Directions for this task: Write out each record below, word for word.

Data for this task:
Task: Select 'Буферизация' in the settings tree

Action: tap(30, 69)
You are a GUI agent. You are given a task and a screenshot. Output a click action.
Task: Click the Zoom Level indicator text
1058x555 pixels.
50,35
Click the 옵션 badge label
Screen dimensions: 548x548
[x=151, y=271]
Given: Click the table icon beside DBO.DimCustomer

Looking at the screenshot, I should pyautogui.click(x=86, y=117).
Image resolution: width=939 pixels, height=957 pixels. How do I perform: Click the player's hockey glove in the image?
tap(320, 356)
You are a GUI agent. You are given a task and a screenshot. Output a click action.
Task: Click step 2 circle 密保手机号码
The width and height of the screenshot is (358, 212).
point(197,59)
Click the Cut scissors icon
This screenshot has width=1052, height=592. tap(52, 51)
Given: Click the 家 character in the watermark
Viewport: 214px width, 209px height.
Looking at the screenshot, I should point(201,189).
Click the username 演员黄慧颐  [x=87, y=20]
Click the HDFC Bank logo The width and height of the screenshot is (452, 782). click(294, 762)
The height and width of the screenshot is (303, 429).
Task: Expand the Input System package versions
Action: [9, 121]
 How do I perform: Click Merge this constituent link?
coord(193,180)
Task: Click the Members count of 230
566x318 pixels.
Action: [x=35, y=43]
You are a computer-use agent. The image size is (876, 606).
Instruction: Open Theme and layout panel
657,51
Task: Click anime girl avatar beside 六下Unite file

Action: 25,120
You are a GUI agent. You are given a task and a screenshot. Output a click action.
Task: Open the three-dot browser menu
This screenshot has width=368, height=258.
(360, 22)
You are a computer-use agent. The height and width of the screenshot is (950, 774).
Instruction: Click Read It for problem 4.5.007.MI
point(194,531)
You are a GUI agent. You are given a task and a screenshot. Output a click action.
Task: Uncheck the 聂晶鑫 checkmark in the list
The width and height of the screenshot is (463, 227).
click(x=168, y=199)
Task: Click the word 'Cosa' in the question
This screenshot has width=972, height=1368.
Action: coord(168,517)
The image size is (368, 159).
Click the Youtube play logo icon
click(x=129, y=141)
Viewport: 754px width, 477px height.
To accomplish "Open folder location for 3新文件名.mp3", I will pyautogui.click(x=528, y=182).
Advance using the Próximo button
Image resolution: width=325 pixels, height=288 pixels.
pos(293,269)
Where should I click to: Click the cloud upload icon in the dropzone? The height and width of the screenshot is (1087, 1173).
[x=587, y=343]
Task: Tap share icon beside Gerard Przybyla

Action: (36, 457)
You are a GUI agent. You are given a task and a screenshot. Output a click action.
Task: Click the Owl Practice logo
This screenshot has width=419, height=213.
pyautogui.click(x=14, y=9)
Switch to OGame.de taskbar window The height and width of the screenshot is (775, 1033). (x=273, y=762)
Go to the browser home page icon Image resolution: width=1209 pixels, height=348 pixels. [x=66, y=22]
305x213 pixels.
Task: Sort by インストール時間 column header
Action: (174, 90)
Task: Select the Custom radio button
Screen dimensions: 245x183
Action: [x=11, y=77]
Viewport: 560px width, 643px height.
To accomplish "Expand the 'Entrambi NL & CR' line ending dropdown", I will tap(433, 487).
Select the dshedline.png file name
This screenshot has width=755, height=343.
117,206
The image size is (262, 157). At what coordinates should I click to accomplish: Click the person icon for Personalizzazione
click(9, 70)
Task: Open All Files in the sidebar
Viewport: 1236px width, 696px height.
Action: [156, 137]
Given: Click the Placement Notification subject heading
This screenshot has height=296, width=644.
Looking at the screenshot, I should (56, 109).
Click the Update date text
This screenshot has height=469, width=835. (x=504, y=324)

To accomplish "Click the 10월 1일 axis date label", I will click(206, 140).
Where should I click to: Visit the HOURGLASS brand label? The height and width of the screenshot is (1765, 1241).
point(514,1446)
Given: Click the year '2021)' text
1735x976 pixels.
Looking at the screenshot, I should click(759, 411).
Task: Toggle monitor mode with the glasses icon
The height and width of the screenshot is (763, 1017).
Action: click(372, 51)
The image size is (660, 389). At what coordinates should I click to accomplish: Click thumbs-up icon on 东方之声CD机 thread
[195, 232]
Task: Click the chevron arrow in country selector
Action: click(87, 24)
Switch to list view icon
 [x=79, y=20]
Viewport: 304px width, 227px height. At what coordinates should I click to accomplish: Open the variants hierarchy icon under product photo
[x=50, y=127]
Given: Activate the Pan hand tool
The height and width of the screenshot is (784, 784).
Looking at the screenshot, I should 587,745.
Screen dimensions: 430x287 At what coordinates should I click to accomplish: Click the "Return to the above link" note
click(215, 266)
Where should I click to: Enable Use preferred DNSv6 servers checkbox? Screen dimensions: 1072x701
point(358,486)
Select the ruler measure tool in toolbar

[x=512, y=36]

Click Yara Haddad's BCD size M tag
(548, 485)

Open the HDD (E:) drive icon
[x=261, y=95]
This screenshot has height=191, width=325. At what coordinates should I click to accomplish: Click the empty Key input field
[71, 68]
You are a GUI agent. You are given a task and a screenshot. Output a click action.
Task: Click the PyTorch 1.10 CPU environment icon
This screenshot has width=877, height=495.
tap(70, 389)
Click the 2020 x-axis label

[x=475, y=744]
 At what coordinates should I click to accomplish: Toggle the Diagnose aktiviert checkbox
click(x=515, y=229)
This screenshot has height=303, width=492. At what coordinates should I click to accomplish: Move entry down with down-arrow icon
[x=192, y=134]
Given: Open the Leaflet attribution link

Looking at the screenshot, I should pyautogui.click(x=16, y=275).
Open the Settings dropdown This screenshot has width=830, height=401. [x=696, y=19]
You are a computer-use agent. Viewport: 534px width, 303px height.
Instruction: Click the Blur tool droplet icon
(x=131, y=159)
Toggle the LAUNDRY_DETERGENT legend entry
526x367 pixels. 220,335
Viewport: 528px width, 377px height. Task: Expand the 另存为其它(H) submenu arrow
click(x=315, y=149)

The completed task:
Task: Select 'Буферизация' in the settings tree

Action: tap(30, 69)
You are a GUI agent. You are given a task and a screenshot. Output a click action.
Task: Click the Zoom Level indicator text
1058x555 pixels.
50,35
Click the 옵션 badge label
Screen dimensions: 548x548
[x=151, y=271]
Given: Click the table icon beside DBO.DimCustomer

Looking at the screenshot, I should pyautogui.click(x=86, y=117).
Image resolution: width=939 pixels, height=957 pixels. How do I perform: Click the player's hockey glove in the image?
tap(320, 356)
You are a GUI agent. You are given a task and a screenshot. Output a click action.
Task: Click step 2 circle 密保手机号码
The width and height of the screenshot is (358, 212).
point(197,59)
Click the Cut scissors icon
This screenshot has width=1052, height=592. tap(52, 51)
Given: Click the 家 character in the watermark
Viewport: 214px width, 209px height.
Looking at the screenshot, I should point(201,189).
Click the username 演员黄慧颐  [x=87, y=20]
Click the HDFC Bank logo The width and height of the screenshot is (452, 782). click(294, 762)
The height and width of the screenshot is (303, 429).
Task: Expand the Input System package versions
Action: [9, 121]
 How do I perform: Click Merge this constituent link?
coord(193,180)
Task: Click the Members count of 230
566x318 pixels.
Action: [x=35, y=43]
You are a computer-use agent. The image size is (876, 606).
Instruction: Open Theme and layout panel
657,51
Task: Click anime girl avatar beside 六下Unite file

Action: 25,120
You are a GUI agent. You are given a task and a screenshot. Output a click action.
Task: Open the three-dot browser menu
This screenshot has width=368, height=258.
(360, 22)
You are a computer-use agent. The height and width of the screenshot is (950, 774).
Instruction: Click Read It for problem 4.5.007.MI
point(194,531)
You are a GUI agent. You are given a task and a screenshot. Output a click action.
Task: Uncheck the 聂晶鑫 checkmark in the list
The width and height of the screenshot is (463, 227).
click(x=168, y=199)
Task: Click the word 'Cosa' in the question
This screenshot has width=972, height=1368.
Action: coord(168,517)
The image size is (368, 159).
Click the Youtube play logo icon
click(x=129, y=141)
Viewport: 754px width, 477px height.
To accomplish "Open folder location for 3新文件名.mp3", I will pyautogui.click(x=528, y=182).
Advance using the Próximo button
Image resolution: width=325 pixels, height=288 pixels.
pos(293,269)
Where should I click to: Click the cloud upload icon in the dropzone? The height and width of the screenshot is (1087, 1173).
[x=587, y=343]
Task: Tap share icon beside Gerard Przybyla

Action: (36, 457)
You are a GUI agent. You are given a task and a screenshot. Output a click action.
Task: Click the Owl Practice logo
This screenshot has width=419, height=213.
pyautogui.click(x=14, y=9)
Switch to OGame.de taskbar window The height and width of the screenshot is (775, 1033). (x=273, y=762)
Go to the browser home page icon Image resolution: width=1209 pixels, height=348 pixels. [x=66, y=22]
305x213 pixels.
Task: Sort by インストール時間 column header
Action: (174, 90)
Task: Select the Custom radio button
Screen dimensions: 245x183
Action: [x=11, y=77]
Viewport: 560px width, 643px height.
To accomplish "Expand the 'Entrambi NL & CR' line ending dropdown", I will tap(433, 487).
Select the dshedline.png file name
This screenshot has width=755, height=343.
117,206
The image size is (262, 157). At what coordinates should I click to accomplish: Click the person icon for Personalizzazione
click(9, 70)
Task: Open All Files in the sidebar
Viewport: 1236px width, 696px height.
Action: [156, 137]
Given: Click the Placement Notification subject heading
This screenshot has height=296, width=644.
Looking at the screenshot, I should (56, 109).
Click the Update date text
This screenshot has height=469, width=835. (x=504, y=324)

To accomplish "Click the 10월 1일 axis date label", I will click(206, 140).
Where should I click to: Visit the HOURGLASS brand label? The height and width of the screenshot is (1765, 1241).
point(514,1446)
Given: Click the year '2021)' text
1735x976 pixels.
Looking at the screenshot, I should click(759, 411).
Task: Toggle monitor mode with the glasses icon
The height and width of the screenshot is (763, 1017).
Action: click(372, 51)
The image size is (660, 389). At what coordinates should I click to accomplish: Click thumbs-up icon on 东方之声CD机 thread
[195, 232]
Task: Click the chevron arrow in country selector
Action: click(87, 24)
Switch to list view icon
 [x=79, y=20]
Viewport: 304px width, 227px height. At what coordinates should I click to accomplish: Open the variants hierarchy icon under product photo
[x=50, y=127]
Given: Activate the Pan hand tool
The height and width of the screenshot is (784, 784).
Looking at the screenshot, I should 587,745.
Screen dimensions: 430x287 At what coordinates should I click to accomplish: Click the "Return to the above link" note
click(215, 266)
Where should I click to: Enable Use preferred DNSv6 servers checkbox? Screen dimensions: 1072x701
point(358,486)
Select the ruler measure tool in toolbar

[x=512, y=36]

Click Yara Haddad's BCD size M tag
(548, 485)

Open the HDD (E:) drive icon
[x=261, y=95]
This screenshot has height=191, width=325. At what coordinates should I click to accomplish: Click the empty Key input field
[71, 68]
You are a GUI agent. You are given a task and a screenshot. Output a click action.
Task: Click the PyTorch 1.10 CPU environment icon
This screenshot has width=877, height=495.
tap(70, 389)
Click the 2020 x-axis label

[x=475, y=744]
 At what coordinates should I click to accomplish: Toggle the Diagnose aktiviert checkbox
click(x=515, y=229)
This screenshot has height=303, width=492. At what coordinates should I click to accomplish: Move entry down with down-arrow icon
[x=192, y=134]
Given: Open the Leaflet attribution link

Looking at the screenshot, I should pyautogui.click(x=16, y=275).
Open the Settings dropdown This screenshot has width=830, height=401. [x=696, y=19]
You are a computer-use agent. Viewport: 534px width, 303px height.
Instruction: Click the Blur tool droplet icon
(x=131, y=159)
Toggle the LAUNDRY_DETERGENT legend entry
526x367 pixels. 220,335
Viewport: 528px width, 377px height. Task: Expand the 另存为其它(H) submenu arrow
click(x=315, y=149)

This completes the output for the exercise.